=== WHAT IS NEEDED ===
Transcribe each entry exactly, without pictures.

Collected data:
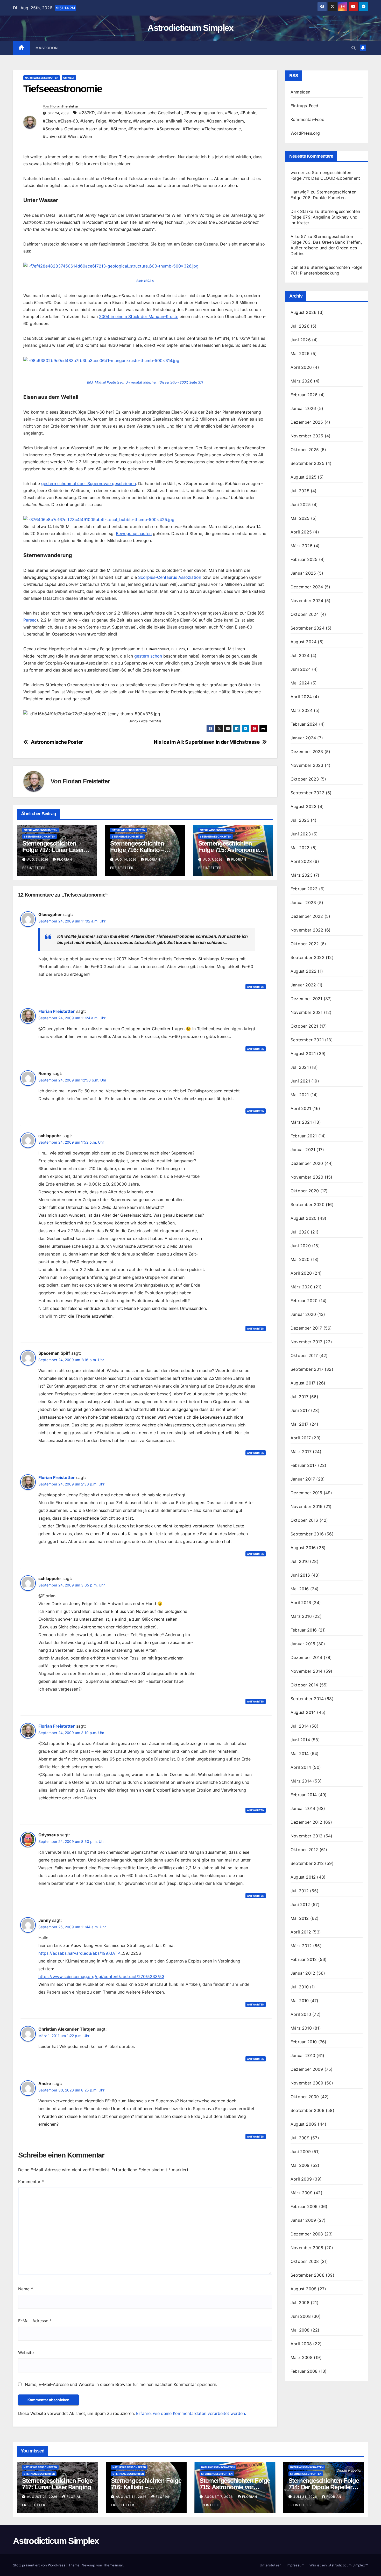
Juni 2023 (301, 833)
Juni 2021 (300, 1081)
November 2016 (307, 1506)
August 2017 (303, 1383)
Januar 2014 (303, 1808)
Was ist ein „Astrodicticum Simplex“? (338, 2565)
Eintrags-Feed (305, 105)
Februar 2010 (304, 2041)
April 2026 (301, 367)
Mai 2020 (300, 1259)
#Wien (86, 136)
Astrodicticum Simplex (190, 28)
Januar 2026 (303, 408)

=== ANSWER TO THIS PROBLEM ===
Juni 2023 (301, 833)
Juni 2021 (300, 1081)
November 2016 (307, 1506)
August 2017 (303, 1383)
Januar 2014 (303, 1808)
Was ist ein „Astrodicticum Simplex“? (338, 2565)
Eintrags-Feed (305, 105)
Februar 2010 (304, 2041)
April 2026 (301, 367)
Mai 2020 (300, 1259)
#Wien (86, 136)
Astrodicticum Simplex (190, 28)
Januar 2026 (303, 408)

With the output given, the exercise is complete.